The good news is marketing budgets have been on a steady incline for the past few years and have officially climbed all the way to 12 percent of company revenue. In fact, 2017 is the third consecutive year of marketing budget increases across the US and the UK—so it seems like everyone is spending more. The bad news is you still have to validate your marketing budget to your boss, which isn’t the easiest thing to do.
If it’s time for you to take the plunge and justify your marketing budget to your boss, have no fear. While it might feel like an intimidating situation, there are things you can do to better support your spending and position your plan as the right route to take. To get your boss on your side, here’s how you can justify your marketing budget.
Know What Everyone Else Is Spending
First things first, know what everyone else is spending—and by everyone else, we mean your direct competitors.

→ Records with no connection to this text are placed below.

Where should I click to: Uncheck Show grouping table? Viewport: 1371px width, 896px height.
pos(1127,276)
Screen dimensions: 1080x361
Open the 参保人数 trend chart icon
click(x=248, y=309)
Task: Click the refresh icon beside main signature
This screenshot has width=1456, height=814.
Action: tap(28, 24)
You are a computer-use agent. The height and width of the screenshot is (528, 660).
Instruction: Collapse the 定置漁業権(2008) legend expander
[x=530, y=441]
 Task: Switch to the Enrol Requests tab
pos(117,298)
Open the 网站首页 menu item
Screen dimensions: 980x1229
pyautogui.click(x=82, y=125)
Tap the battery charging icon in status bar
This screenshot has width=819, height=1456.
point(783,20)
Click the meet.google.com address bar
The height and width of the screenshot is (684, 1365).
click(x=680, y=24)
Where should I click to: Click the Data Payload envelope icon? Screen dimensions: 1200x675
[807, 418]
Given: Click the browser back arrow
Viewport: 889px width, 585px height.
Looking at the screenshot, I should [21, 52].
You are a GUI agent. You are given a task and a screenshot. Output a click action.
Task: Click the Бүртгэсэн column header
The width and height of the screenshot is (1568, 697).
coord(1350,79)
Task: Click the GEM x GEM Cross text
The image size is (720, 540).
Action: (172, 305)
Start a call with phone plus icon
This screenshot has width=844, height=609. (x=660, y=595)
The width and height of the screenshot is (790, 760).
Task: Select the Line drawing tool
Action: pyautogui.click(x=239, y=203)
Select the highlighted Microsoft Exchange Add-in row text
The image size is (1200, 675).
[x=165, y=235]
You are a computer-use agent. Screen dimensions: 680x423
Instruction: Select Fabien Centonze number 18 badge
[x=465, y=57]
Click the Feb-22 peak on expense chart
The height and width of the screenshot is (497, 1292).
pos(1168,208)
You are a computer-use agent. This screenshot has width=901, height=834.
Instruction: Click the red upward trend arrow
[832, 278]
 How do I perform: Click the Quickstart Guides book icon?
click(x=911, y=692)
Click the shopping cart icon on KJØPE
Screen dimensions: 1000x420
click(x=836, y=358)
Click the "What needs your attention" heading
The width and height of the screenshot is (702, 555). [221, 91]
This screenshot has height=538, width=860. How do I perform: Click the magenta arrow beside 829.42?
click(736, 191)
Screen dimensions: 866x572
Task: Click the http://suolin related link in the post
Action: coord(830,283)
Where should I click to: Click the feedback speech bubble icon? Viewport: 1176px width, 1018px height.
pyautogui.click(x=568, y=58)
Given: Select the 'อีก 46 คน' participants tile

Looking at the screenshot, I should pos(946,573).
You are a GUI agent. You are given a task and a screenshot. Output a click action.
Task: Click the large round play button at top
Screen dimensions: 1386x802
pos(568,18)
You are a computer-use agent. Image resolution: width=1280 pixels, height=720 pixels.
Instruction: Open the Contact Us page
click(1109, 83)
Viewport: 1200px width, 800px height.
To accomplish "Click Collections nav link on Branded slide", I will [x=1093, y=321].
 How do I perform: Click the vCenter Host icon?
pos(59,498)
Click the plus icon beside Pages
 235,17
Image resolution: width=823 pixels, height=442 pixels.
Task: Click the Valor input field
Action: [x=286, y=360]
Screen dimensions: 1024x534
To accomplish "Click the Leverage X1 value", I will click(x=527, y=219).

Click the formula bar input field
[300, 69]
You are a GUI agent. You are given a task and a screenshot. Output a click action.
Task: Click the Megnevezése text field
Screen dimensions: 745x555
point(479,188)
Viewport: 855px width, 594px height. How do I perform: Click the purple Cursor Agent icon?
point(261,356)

You don’t need to know exact numbers and figures, but you should have a ballpark idea of how much your competitors have been spending and plan to spend in terms of marketing.
If a similar-sized business has invested 14 percent of its annual revenue to its marketing budget, but your boss only wants to invest eight percent, you’re running into an issue. If your competitor is able to support a bigger spend, it’s likely it’ll be able to reach potential customers before you, putting your business on the backburner. This won’t improve your bottom line. In order to reap the rewards of great marketing, you first have to make the investment.
Invest in the Trends
Times change. Perhaps one day a smaller marketing budget was able to get you by with a few newspaper ads, but today there are dozens of new trends that require just as much, if not more, attention. From content marketing and website creation to video production and influencer marketing, there are more places to invest and more ways to reach customers.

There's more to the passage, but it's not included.